En Irlanda, como en tantos lugares del mundo, la Navidad se celebra entre luces y mercadillos pero, además, cuenta con algunas tradiciones propias de lo más curioso que hacen que su Navidad sea diferente y especial; la primera de estas tradiciones propias la protagoniza el acebo, verás que casi todas las casas cuentan con su corona de acebo en la puerta y es también muy común acudir a los mercadillos y preparar allí tu propia guirnalda (puedes traértela a casa como recuerdo de tu viaje a la isla verde).

Un baño helado en Navidad | Imagen cortesía de Turismo de Irlanda

Lo de bañarse en aguas gélidas es una costumbre difícil de asimilar pero fácil de acometer porque Irlanda es una isla y en pleno invierno no importa cuán al sur vayas, las aguas estarán heladas en todos los rincones de la costa irlandesa; algunos de los rincones más espectaculares y concurridos para disfrutar de un baño helado navideño los encontrarás en el promontorio de Forty Foot y la piscina marina natural de Portnahapple.

Ternera | Imagen cortesía de Turismo de Irlanda

Para recuperarse del frío nada como un ponche irlandés, se prepara con whisky, limón, clavo y azúcar moreno, es dulce e intenso y dicen que resucita a los muertos… además el aroma a clavo intensifica la sensación de Navidad. ¿Y para cenar? el plato más típico en la isla verde es la ternera autóctona, la preparan especiada con bayas y azúcar y marida divinamente con la clásica cerveza Guinness.

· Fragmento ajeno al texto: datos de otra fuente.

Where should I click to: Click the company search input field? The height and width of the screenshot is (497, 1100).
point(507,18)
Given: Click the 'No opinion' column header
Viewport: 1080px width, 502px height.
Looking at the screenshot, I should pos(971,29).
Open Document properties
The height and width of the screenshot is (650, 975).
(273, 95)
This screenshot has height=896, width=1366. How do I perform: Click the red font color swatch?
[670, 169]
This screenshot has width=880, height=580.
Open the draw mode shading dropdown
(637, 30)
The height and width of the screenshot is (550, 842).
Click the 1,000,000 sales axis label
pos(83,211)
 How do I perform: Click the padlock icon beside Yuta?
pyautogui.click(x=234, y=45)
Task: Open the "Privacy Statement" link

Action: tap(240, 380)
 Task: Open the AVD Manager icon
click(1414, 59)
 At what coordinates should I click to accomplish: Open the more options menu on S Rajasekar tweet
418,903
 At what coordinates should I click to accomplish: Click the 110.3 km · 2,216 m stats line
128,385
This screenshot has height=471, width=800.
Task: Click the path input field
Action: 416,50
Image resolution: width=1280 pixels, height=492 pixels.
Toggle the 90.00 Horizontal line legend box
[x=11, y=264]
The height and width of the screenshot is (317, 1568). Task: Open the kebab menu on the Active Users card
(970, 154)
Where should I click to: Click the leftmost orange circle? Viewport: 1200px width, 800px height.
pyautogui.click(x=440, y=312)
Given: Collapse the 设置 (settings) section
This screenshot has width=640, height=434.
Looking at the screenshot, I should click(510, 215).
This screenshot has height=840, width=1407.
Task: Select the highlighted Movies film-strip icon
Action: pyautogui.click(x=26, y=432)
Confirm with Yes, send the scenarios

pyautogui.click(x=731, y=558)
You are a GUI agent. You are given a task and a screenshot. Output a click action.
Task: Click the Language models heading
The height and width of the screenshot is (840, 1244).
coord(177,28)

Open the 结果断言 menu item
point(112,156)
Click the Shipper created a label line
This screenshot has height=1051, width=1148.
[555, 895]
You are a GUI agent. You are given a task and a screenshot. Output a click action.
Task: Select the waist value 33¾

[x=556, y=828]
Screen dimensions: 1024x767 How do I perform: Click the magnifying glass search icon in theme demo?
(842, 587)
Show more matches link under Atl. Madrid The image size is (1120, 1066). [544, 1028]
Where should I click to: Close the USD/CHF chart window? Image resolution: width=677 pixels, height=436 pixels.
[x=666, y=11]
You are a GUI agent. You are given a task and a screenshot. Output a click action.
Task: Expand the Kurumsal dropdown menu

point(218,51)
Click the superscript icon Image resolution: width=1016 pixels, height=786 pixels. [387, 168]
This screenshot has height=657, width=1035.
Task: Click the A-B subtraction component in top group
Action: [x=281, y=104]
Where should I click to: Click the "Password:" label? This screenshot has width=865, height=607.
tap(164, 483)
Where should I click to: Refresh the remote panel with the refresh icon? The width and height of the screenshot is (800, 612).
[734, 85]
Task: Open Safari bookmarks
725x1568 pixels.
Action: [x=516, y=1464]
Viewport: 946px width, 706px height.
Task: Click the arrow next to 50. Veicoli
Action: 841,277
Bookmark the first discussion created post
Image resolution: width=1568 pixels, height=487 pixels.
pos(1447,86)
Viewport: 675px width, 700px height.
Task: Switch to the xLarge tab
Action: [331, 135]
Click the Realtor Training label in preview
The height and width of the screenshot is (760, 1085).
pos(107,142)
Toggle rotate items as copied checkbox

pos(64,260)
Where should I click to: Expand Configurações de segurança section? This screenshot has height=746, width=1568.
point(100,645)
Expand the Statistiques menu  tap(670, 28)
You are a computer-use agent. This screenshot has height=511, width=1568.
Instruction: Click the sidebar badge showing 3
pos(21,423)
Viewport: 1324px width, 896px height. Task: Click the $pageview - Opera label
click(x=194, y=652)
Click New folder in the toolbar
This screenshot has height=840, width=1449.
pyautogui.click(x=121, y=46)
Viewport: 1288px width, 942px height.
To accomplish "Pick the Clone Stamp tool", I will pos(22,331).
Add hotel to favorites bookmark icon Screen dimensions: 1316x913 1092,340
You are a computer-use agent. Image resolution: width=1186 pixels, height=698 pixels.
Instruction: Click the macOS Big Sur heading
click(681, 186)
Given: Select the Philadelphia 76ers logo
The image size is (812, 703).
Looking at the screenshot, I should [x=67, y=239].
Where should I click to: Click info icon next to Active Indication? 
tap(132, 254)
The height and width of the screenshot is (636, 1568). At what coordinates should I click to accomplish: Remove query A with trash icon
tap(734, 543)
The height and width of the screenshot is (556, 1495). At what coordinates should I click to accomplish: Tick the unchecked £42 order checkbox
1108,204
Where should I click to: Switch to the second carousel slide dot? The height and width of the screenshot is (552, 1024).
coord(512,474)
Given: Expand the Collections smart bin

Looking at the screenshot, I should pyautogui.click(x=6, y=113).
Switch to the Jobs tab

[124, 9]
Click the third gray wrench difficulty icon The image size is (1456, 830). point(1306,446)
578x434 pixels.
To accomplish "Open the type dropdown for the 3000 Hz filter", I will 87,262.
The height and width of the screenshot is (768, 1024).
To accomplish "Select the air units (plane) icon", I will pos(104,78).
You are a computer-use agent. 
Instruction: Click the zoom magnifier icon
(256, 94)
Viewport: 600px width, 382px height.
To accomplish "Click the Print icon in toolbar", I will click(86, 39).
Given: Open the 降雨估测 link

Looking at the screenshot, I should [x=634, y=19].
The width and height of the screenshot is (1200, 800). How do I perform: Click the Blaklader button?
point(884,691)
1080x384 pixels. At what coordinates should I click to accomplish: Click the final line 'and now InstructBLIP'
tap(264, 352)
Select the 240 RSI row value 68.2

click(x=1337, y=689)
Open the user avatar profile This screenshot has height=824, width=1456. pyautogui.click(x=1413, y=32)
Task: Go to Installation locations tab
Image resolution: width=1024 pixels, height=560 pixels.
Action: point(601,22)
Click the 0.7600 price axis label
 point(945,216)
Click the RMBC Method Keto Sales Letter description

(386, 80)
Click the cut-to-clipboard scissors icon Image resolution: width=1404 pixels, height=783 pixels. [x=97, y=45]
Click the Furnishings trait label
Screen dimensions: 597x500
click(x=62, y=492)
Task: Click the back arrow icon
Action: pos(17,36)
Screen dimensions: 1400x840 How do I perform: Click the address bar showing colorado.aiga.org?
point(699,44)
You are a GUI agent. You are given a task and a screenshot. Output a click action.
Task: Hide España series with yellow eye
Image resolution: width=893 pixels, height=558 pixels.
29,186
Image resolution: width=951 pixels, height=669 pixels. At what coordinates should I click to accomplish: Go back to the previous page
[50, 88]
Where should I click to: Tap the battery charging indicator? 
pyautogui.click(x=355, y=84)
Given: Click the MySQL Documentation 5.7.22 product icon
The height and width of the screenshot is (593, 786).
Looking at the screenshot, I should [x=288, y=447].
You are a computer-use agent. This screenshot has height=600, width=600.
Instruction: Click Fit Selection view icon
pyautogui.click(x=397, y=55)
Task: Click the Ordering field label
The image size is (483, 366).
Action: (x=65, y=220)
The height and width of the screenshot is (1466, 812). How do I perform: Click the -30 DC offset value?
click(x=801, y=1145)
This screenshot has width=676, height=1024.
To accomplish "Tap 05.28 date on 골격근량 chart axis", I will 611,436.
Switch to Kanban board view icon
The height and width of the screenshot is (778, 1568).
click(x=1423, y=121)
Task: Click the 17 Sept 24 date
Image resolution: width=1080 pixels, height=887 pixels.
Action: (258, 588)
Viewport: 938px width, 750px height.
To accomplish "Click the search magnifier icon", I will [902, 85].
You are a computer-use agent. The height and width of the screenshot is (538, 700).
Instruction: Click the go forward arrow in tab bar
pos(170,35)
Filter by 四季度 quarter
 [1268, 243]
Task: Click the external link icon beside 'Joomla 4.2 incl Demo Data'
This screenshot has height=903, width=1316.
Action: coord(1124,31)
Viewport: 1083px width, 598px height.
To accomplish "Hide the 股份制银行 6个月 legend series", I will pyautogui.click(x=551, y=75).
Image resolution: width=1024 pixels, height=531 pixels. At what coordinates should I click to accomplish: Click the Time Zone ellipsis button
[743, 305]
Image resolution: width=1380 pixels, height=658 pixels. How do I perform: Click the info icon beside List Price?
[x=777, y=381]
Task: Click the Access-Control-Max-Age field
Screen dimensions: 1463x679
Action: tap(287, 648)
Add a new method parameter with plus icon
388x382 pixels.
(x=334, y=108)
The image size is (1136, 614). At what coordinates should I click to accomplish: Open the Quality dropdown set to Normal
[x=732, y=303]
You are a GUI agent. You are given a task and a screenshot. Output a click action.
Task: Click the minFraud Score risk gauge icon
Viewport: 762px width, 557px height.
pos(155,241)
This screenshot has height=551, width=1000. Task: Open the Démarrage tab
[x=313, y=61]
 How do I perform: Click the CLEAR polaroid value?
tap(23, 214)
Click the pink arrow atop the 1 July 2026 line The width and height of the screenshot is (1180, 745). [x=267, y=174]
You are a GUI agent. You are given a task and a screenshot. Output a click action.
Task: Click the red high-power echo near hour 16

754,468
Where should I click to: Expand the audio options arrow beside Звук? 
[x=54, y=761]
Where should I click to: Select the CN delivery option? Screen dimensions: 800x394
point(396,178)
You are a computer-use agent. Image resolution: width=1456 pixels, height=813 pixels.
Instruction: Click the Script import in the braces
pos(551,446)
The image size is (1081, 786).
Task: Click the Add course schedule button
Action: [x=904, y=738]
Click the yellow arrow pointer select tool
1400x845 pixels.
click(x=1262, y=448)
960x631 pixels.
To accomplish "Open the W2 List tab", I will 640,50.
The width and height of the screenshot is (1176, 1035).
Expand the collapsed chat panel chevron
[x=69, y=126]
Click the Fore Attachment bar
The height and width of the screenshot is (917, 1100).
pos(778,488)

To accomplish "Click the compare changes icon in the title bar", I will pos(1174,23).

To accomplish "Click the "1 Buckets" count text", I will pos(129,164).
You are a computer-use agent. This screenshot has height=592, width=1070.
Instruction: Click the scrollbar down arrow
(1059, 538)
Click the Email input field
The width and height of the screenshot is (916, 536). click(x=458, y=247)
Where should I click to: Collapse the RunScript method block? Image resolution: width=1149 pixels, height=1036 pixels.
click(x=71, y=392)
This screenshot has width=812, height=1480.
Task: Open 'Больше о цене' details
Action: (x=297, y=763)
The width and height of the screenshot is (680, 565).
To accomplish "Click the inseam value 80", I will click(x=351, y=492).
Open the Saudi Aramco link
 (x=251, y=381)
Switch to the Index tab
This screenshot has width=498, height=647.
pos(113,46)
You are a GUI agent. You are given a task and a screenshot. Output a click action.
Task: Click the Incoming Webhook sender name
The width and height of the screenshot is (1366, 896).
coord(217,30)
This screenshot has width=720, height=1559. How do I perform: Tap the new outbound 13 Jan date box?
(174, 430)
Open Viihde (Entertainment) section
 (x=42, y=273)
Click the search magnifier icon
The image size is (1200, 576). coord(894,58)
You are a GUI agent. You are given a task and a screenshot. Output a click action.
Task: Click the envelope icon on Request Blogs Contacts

Eyre Square | Imagen cortesía de Turismo de Irlanda

El día 26 es festivo en Irlanda y sirve de anticipo a las celebraciones de fin de año, que son magníficas en la ciudad de Dublín con espectáculos de luces y conciertos; ¿que la Navidad se termina el día 6 de enero? eso será en el resto del mundo, en Irlanda no porque del 22 al 26 de enero celebra el Tradfest; Tanto en la Catedral de San Patricio como en el Ayuntamiento de Dublín y en la zona de Temple Bar se organizan espectáculos musicales que representan, ahora sí, el final de la Navidad irlandesa.